Work to complete: Can you copy out the items below with "GUI agent" renamed to "computer-use agent" everywhere it occurs and nothing else altered?

——————————

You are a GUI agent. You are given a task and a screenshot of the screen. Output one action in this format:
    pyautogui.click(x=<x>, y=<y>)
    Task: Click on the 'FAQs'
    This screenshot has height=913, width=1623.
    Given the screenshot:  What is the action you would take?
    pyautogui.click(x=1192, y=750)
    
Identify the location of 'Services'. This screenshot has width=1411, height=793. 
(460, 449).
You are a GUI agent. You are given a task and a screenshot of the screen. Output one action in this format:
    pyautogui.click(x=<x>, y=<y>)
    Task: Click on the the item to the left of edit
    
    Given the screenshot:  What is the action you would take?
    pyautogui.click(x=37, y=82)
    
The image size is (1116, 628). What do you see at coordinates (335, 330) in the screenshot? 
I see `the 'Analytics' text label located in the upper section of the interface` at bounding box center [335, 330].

——————————

The output:
You are a computer-use agent. You are given a task and a screenshot of the screen. Output one action in this format:
    pyautogui.click(x=<x>, y=<y>)
    Task: Click on the 'FAQs'
    This screenshot has height=913, width=1623.
    Given the screenshot:  What is the action you would take?
    pyautogui.click(x=1192, y=750)
    
Identify the location of 'Services'. This screenshot has width=1411, height=793. 
(460, 449).
You are a computer-use agent. You are given a task and a screenshot of the screen. Output one action in this format:
    pyautogui.click(x=<x>, y=<y>)
    Task: Click on the the item to the left of edit
    
    Given the screenshot:  What is the action you would take?
    pyautogui.click(x=37, y=82)
    
The image size is (1116, 628). What do you see at coordinates (335, 330) in the screenshot? 
I see `the 'Analytics' text label located in the upper section of the interface` at bounding box center [335, 330].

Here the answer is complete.